Excerpted passage:
Hazel McHaffie

gun crime

The Crying Tree

Daniel Robbins has been on death row for nineteen years (half of his life) when the execution warrant arrives.

29 October 2004. One minute after midnight.

29 October is my birthday, so the date instantly hooked me in. When we’re young we count down the days – or sleeps! – to such dates; imagine counting down to your own death, or that of someone you love.

Robbins had a troubled upbringing, in and out of care, and there’s now no one in the outside world who’s in contact with him. But he remembers one thing his real mother taught him: Truth is not necessarily what people want to hear, and now he’s in prison because he failed to tell the truth – the truth about how, in 1985, he came to shoot dead 15-year-old Shep Stanley. Shep’s father is Deputy Sheriff Nathaniel Stanley (Nate), and it was he who found the fatally wounded boy. He cradled Shep while he bled to death, and his testimony helped put the 19-year-old shooter in the state penitentiary, and on death row.

Shep’s mother, Irene, is beside herself, depressed and suffocated by pain. Shep was the apple of her eye, her world. Even her daughter, Bliss, feels left out. Believing she couldn’t cope with hearing the truth about what really happened on the night of her son’s murder, Nate keeps the secret for nineteen years. Until, that is, he discovers his wife has been secretly writing to the condemned man for years … that she’s forgiven him. Incensed beyond control he blurts out the truth. The revelation catapults Irene into a frenzy of activity which takes her all the way to the window opposite her son’s killer.

The book, The Crying Tree ( a perfect title) is cleverly structured. The first section flips between the years leading up to the murder and its aftermath (1983-1990) – and the days immediately after the death warrant comes through (the first two days of October 2004). The second part picks up at 1995 and takes us up to 7 October 2004. The third and fourth sections inch us ominously through the remaining days of October 2004 as the condemned man counts down the rest of his mortal life.

I didn’t see the twist at the end of section 3 coming – always a thrill! – and Irene’s reaction to the truth Nate reveals is powerfully captured in some brilliant passages describing her whole life disintegrating (P247-8), beginning with ‘Irene drove south on Highway 3, speeding past river towns like Neunert and Grand Tower. Headlights made her squint, trains made her stop, and the words her husband had said made her shake with fury … she had no idea what to do with Nate’s confession.’

Alongside the story of the Stanleys’ life and tragedies, we walk beside the man responsible for masterminding the actual execution, Superintendent Tab Mason. He’s a damaged soul himself after years of terrible abuse. He feels the weight of his responsibility acutely – it’s not a job, it’s an ‘ordeal’ – and he has real issues with the notion of forgiveness. Execution is a rare occurrence in Oregon; the last one was seven years earlier, and this is Mason’s first case being ‘in the driving seat’. ‘We’re talking about a man’s life, and I won’t be tolerating any talk that may lead someone to believe we are in any way eager to take on this job.’  He’s determined that every man jack involved in any way, is prepared for this. ‘There are thresholds on the road to killing someone … everyone, from officer to cleanup crew, had to figure out whether or not he had it in him to cross over that line.’

But his careful planning and preparation is thrown into chaos when the murdered man’s mother writes to him … when she arrives seeking mercy … when her daughter supports her – a woman who is herself a criminal prosecutor who’s ‘probably put more men to death than he had sitting in his entire unit‘! It’s a ‘compellingly outrageous‘ situation to be in.

Material supplied:
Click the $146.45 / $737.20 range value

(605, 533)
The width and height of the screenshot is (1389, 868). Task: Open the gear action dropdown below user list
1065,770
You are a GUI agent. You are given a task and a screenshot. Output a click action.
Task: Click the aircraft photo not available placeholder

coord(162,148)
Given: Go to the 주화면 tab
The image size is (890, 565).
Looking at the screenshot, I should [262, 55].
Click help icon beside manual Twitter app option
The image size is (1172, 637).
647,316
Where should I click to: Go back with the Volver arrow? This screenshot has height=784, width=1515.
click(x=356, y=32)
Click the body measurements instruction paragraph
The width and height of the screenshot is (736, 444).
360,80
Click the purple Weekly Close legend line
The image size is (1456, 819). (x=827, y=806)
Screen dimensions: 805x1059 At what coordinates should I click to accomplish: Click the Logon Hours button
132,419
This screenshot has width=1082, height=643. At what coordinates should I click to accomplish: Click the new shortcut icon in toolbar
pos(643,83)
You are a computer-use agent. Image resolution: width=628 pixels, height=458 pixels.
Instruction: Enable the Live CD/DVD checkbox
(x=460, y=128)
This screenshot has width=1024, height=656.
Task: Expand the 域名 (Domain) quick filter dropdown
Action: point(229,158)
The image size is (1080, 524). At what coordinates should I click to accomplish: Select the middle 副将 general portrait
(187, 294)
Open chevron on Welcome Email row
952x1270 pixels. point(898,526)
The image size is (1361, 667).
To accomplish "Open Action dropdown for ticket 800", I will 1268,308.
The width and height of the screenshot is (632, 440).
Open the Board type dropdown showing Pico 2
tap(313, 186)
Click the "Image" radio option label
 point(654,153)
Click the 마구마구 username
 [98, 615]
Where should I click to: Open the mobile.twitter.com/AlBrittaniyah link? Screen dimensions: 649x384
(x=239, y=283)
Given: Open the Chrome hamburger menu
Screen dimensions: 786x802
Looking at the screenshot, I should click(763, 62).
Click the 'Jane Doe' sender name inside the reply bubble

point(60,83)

Exercise details: Carry on the review of The Crying Tree from the point where it stops. The listing has no connection to the review of The Crying Tree.

Answer area:
The author of this superb book, Naseem Rakha, an acclaimed journalist, doesn’t shirk the big questions either. The rightness of capital punishment. The Biblical understanding of Do Not Kill. Religion and homosexuality. The meaning and consequences of forgiveness. How grief affects people. Punishment and imprisonment. Nature versus nurture. Weighty questions all.

And her command of language is fabulous. I Iove the idea of
– a face ‘buttered with sympathy’ or ‘buffed of expression and the eyes drained of color’, of – a man running to ‘get as far away from himself as possible’.
 – the women in a backwater, ‘their long flannel shirts covering up what gravity had claimed’.
– the people in the tavern ‘strung out on a line waiting for life to turn better’.

Her masterly handling of suspense and conflict, particularly in the chambers where the deed will be/is done, chills the spine. I experienced a CT procedure recently which necessitated everyone else leaving the room leaving me alone in the tunnel with an IV infusion to automatically shoot dye into my veins and thence into my heart, while a robotic disembodied voice warned me it was coming, and my body reacted strangely to the substance. It felt weirdly isolating. And I could see parallels. Only, in my case, I lived to recall the experience!

The Crying Tree is no run-of-the-mill miscarriage of justice story, no who-really-done-it. This is a tale that gets deep inside the heart of a family torn apart by the murder of a beloved and talented son, an act that forever changes the meaning and cohesion of their lives and relationships. Some of the attitudes and language make us cringe today in the UK, but this was the US in the 2000s, and it’s a salutary reminder of how prejudice, ignorance and intolerance can ruin lives. Shep’s mother ends up realising she failed her son, but ‘We all make mistakes … Every one of us. And we all pay. One way or another, we all pay.’

A masterpiece from a hugely talented writer.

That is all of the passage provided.